Asociación Amigos de Mérida


Comienza la segunda mitad del siglo XX y Mérida sufre una presión insoportable. Fruto de la industrialización de la ciudad, debida entre otros a empresarios de la talla de José Fernández López, y al desarrollo económico aparejado, Mérida crece desde los 24.000 habitantes de 1950 a más de 40.000 en solo veinte años.

Este crecimiento poblacional hace necesario la creación de todos los servicios necesarios para el bienestar social de esta nueva población y, por supuesto, la dotación de viviendas de calidad para albergarla.

La ciudad se encuentra en una difícil tesitura. Está encerrada sobre sus propios límites. La margen izquierda del Guadiana apenas existe para la ciudad. Más allá del vetusto puente romano, hay poco más que el Matadero, Cepansa y el conocido como barrio del Bizcocho, hoy de San Antonio, dibujado con casas de escasa calidad, poco más que chabolas, y rodeadas de campos de labor.
La línea del ferrocarril, que había permitido el primer gran crecimiento y desarrollo de la ciudad en las décadas finales del siglo XIX, suponía (y continúa haciéndolo) un muro difícilmente franqueable, apoyado, además, por el río Albarregas.

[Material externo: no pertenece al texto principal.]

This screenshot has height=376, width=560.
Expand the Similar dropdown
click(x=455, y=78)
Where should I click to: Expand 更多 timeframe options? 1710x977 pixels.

La zona sur de la ciudad supone una zona de especial protección debido a la presencia de la zona arqueológica, que había comenzado a ver la luz y estudiarse desde los años veinte de dicho siglo.

Así, ya en 1950, la alcaldía anima a la construcción en varias alturas, como posible salida a lo que supone un problema de primera entidad. Solo dos años después de esta recomendación, se edifica el primer edificio de cuatro plantas de Mérida. Todavía podemos verlo erguido sobre la Puerta de la Villa, a la entrada de la calle Cervantes.

También de ese periodo, como respuesta lógica a la situación planteada, es la propuesta de “dar el salto” a la margen izquierda del río. Desafortunadamente, deberían transcurrir más de treinta años hasta que se materializase esta propuesta. Mientras tanto, la realidad se impone y, por un lado, se crean residenciales fuera del casco urbano central sin atenerse a ningún tipo de planteamiento previo y por otro, se fomenta la edificación en vertical en el centro de la ciudad, poniendo en peligro gran parte del patrimonio arqueológico de la ciudad.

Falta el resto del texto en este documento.